Conditions that favor SBR development consist of moderate temperatures (72 to 82 ºF) and several hours of heavy dew (12 hr leaf wetness). Given that SBR is present in the Mid-South, the return of favorable conditions will promote sporulation and subsequent infection of soybean leaves. However, the current weather forecast does not favor widespread SBR development.
Fungicides are effective and though there is no recommendation for their use at this time, a list of fungicides and their efficacy are listed in the Arkansas Plant Disease Control Products Guide (i.e. MP 154). As a general rule, strobilurin fungicides are protective and should be applied prior to disease, whereas triazole fungicides can be effective after disease has been observed in the field but are most effective when applied prior to disease development.

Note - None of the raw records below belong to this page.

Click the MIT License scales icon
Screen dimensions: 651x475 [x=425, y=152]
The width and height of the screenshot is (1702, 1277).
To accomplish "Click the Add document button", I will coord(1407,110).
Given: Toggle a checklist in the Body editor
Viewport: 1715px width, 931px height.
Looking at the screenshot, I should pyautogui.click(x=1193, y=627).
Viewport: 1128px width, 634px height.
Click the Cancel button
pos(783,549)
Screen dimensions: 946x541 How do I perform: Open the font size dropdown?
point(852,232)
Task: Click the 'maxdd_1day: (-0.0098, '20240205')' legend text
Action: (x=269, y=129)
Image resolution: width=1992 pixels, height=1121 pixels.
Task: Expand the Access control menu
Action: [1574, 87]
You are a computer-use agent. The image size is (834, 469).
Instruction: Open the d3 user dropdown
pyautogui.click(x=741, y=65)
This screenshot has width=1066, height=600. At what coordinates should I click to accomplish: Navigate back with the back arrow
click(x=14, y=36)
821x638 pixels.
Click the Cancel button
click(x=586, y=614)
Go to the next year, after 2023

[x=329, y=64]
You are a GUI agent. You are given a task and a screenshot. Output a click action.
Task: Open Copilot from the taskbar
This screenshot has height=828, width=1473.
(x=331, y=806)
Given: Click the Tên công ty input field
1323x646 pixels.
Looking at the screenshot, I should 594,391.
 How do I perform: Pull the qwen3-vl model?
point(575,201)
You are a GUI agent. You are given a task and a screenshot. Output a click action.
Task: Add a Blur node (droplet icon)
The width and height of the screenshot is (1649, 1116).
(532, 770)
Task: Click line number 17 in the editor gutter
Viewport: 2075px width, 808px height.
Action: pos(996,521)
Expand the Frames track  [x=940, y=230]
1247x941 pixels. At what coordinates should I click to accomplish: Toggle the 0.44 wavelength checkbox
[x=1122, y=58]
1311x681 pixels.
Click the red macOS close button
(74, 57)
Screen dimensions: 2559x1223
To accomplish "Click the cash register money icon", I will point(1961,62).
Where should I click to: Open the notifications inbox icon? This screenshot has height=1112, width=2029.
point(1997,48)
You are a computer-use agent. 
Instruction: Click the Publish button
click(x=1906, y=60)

Given SBR often arrives late in the growing season, if a fungicide is recommended it is often a triazole. Thresholds for SBR are complicated by yield potential, time needed to reach R6 (stage at which a fungicide is no longer recommended), and most importantly, forecasting the weather. Currently, there is no recommendation for the use of fungicides to manage SBR, but future recommendations will be posted as necessary on this website and IPM PIPE.